The first one is summed up in three words he uses in his Constitutions: Marists find their rightful place in this world.
This realisation was probably an element in Colin’s transformation at Cerdon. From one whose only thought was to retire into the forest, Colin emerged as a Founder and Superior General of a Congregation whose horizons extended to the end of the world. He began to realise that the arena for the work of Mary, where she wants Marists to be, is in this world.
In the world, because Marists are not to be monks or hermits, but people of the market place. In this world, because Marists find themselves in the world as it is, and not in an idealized world of the past, or a utopian world of the future.
And finally, they are in the world, and not on the sideline watching with regret the passing of an age.
The second conviction for Colin was that if this world,and the whole of this world, is the arena for Mary’s work, then a vast organization is necessary: priests, religious and laity all working in their own environment and according to their own vocation.
This idea was clearly grasped at the beginning, especially by the lay people.
Even in the early years at Cerdon, the Colin brothers had gathered about 30 lay men together in the presbytery. In Lyon another group of men formed, showing astonishing initiative. In the course of time, several other branches developed: groups for single women, for mothers, for girls, for young men, for married men, and for diocesan priests. These people knew they belonged “in the world”.

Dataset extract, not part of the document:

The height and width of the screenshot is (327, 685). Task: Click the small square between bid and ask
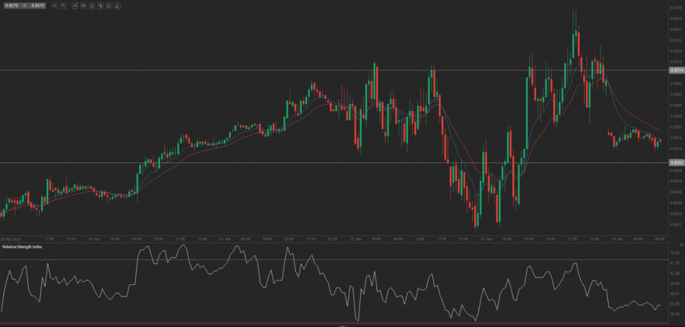click(23, 5)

But because of the decision of the Roman authorities, “Society of Mary” came to mean only “order of priests”. And by 1872 the “Third Order” was no longer considered as one of the branches of the “Society”; it had become a loose appendage of the Marist priests.
Something of the cutting edge of the original plan was lost.
When a congregation is defined as a “congregation of priests”, then inevitably lay people become objects of the ministry of the priests. As we understand the project today, lay people are not the objects of the priests’ ministry, nor even sharers in their ministry. Rather, all Marists – priests, religious and laity – are to involve themselves in “the work of Mary” and to do it “in this world”.